** Task description **
The answer must be the number of lines in the listing below that contain "title", and nothing else.

╭─ Records supplied

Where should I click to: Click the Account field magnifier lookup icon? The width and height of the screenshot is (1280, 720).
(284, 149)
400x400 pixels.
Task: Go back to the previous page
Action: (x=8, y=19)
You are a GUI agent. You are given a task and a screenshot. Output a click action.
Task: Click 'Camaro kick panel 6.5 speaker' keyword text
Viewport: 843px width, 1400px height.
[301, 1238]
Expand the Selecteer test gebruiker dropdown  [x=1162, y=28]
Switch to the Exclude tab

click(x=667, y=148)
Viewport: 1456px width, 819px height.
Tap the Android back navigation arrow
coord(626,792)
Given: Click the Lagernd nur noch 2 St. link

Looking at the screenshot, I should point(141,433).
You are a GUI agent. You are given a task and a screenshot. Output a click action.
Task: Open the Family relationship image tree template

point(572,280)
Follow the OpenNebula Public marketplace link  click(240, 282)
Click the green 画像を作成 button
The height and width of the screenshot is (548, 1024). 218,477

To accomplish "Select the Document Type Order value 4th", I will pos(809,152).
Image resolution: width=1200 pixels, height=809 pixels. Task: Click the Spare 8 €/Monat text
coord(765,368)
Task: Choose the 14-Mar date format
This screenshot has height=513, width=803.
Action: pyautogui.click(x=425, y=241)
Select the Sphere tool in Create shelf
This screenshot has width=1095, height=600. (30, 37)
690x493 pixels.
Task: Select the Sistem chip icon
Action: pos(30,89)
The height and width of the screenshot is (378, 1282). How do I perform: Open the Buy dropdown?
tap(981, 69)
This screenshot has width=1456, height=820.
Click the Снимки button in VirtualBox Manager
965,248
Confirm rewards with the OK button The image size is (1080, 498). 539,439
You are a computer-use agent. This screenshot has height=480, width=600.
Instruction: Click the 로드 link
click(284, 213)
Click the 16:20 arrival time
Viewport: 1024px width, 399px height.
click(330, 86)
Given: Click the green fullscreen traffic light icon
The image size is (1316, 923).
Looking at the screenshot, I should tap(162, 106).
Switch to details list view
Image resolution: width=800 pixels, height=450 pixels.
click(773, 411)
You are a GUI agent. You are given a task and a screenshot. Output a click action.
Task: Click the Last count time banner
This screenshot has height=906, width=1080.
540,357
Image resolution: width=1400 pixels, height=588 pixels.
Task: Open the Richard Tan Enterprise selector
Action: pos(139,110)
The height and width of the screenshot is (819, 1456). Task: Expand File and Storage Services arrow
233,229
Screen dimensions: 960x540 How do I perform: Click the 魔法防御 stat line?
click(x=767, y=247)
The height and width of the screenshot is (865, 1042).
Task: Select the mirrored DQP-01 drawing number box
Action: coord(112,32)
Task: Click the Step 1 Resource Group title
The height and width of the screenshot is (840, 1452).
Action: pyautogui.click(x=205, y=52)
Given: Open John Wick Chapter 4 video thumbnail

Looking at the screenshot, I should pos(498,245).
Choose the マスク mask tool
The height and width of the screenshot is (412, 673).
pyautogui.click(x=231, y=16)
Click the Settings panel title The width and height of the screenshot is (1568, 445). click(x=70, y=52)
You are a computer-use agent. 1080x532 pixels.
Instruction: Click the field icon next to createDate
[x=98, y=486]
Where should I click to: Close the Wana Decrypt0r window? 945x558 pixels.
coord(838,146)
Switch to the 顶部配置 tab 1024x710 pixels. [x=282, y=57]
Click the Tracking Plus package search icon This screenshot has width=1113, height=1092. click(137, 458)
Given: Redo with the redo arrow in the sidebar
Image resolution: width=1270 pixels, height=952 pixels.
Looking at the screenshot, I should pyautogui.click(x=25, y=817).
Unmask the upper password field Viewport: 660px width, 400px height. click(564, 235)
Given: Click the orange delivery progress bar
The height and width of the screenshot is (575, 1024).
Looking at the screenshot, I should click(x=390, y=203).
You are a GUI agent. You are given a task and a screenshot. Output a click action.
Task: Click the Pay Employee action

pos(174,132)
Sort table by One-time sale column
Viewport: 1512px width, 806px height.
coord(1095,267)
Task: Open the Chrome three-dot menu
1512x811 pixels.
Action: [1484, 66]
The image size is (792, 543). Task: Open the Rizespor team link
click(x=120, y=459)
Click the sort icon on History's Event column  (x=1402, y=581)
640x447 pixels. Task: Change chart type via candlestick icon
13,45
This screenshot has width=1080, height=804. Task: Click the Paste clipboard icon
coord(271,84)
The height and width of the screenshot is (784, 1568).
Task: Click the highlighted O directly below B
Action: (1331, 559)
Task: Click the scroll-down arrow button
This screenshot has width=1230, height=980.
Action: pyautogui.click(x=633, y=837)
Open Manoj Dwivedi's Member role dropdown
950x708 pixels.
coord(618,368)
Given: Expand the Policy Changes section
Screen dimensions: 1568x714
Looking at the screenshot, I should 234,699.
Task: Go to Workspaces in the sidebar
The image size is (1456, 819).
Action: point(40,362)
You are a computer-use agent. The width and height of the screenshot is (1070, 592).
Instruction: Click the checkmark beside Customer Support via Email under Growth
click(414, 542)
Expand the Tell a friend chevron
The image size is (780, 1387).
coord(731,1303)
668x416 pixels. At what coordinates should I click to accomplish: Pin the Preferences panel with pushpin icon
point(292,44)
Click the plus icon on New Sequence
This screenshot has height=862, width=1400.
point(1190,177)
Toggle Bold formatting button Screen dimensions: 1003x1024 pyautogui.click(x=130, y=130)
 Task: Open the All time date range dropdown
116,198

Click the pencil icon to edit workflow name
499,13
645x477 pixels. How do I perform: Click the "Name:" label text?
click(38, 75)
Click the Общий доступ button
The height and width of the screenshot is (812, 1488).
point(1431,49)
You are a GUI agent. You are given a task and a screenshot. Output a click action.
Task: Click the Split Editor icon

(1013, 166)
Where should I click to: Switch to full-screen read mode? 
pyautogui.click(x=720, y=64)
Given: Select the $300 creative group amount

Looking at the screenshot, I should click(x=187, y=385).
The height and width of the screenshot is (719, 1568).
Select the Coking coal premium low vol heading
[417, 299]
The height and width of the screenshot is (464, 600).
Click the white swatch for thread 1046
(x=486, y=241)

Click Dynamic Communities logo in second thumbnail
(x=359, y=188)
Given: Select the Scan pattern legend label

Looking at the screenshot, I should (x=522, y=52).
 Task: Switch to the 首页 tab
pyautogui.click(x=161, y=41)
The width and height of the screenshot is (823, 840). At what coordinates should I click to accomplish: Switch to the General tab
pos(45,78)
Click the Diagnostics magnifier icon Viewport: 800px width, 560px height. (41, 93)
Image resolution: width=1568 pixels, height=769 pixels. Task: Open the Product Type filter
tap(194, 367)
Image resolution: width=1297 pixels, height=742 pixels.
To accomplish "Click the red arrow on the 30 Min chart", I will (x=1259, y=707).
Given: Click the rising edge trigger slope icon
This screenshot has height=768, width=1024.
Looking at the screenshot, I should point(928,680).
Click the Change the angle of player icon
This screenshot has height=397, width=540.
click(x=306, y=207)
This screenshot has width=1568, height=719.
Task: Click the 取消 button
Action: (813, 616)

╰─

** Expected output **
2